The information, the human knowledge, we strive to organize, curate, and make accessible to the rest of the world is as important now as it’s ever been. Just think of that famous water pump map made to help solve London’s particularly severe cholera outbreak during the larger pandemic of the mid-19th century. Jon Snow’s pioneering work in spatial epidemiology is now a transdisciplinary classic.[8] Or think of the increasingly common GIS-based COVID-19 data dashboards actively informing public health interventions and decision-making (or not). And think about the growing proliferation of curated web mapping applications that engage and educate users on the of extent of America’s primordial histories of slavery, imperialism, colonialism, and other institutionalized inequities. These are profound, perspective-changing, solution-inspiring projects. They speak to the essence of why our work is so important. What we do matters.

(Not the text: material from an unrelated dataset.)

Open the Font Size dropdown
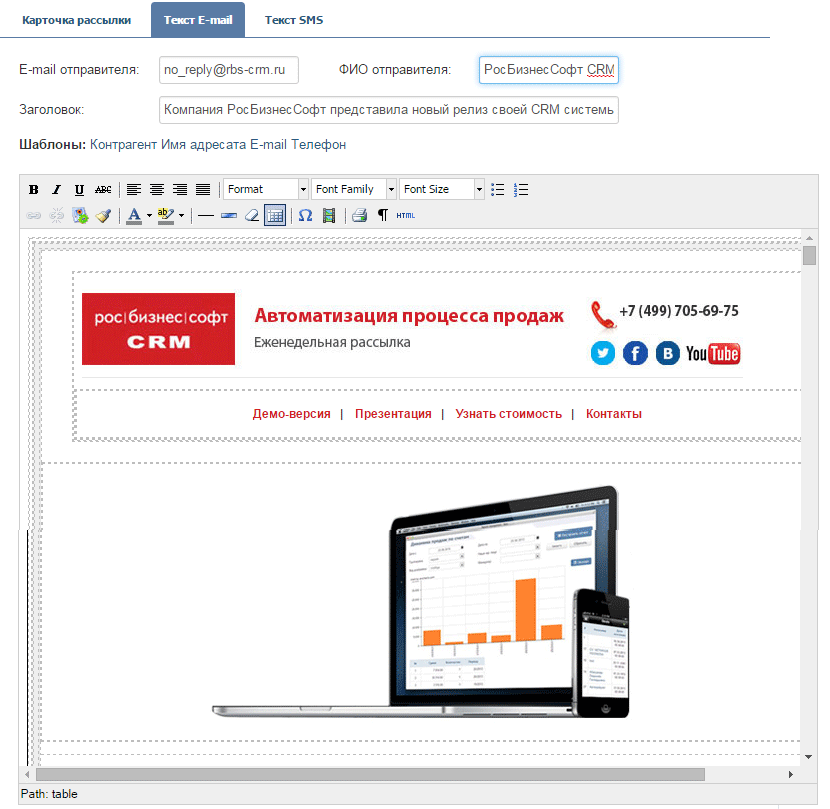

So, yes, we face daunting challenges. But we’re hardly helpless as we face them. Our small organization exists because it has the power to be a force of good in the world. We’ve got our work cut out for us.

And as we do our work, across our professional and personal lives, let’s take the opportunity to do it more humanely, with more humanity. Let’s start taking better care of ourselves, better care of each other.

Indeed, salutations.

Matthew Toro
Phoenix, Arizona, USA


[1] COVID-19 Dashboard by the Center for Systems Science and Engineering (CSSE) at Johns Hopkins University (JHU). https://coronavirus.jhu.edu/map.html. Accessed 10 July 2020.

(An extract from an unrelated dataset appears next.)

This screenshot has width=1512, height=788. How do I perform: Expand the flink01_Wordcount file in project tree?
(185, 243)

[2] Stern, Joanna. (13 June 2020). They Used Smartphone Cameras to Record Police Brutality—and Change History. The Wall Street Journal. https://www.wsj.com/articles/they-used-smartphone-cameras-to-record-police-brutalityand-change-history-11592020827; Turner Lee, Nicol. (05 June 2020). Where would racial progress in policing be without camera phones? Brookings Institution.
https://www.brookings.edu/blog/fixgov/2020/06/05/where-would-racial-progress-in-policing-be-without-camera-phones/

[3] International Monetary Fund. World Economic Outlook, April 2020: The Great Lockdown. https://www.imf.org/en/Publications/WEO/Issues/2020/04/14/weo-april-2020

[4] Wolf, Martin. (14 April 2020). “The world economy is now collapsing”. Financial Times. Retrieved 03 July 2020. https://www.ft.com/content/d5f05b5c-7db8-11ea-8fdb-7ec06edeef84

[5] WAML. (22 May 2020). WAML 2020 Conference Opinion Survey — Results. https://bit.ly/3cQD2FM

[6] WAML. 30 June 2020.  WAML Accomplishments & Continuing Business. “[Waml] annual round up: WAML accomplishments & goals”. Email sent via the Maps-L email listserve, and  also available at https://bit.ly/2O36ttv.

[7] Powell, Susan. (04 June 2020). “[Waml] a statement to the WAML community”. Email sent via the Maps-L email listserve.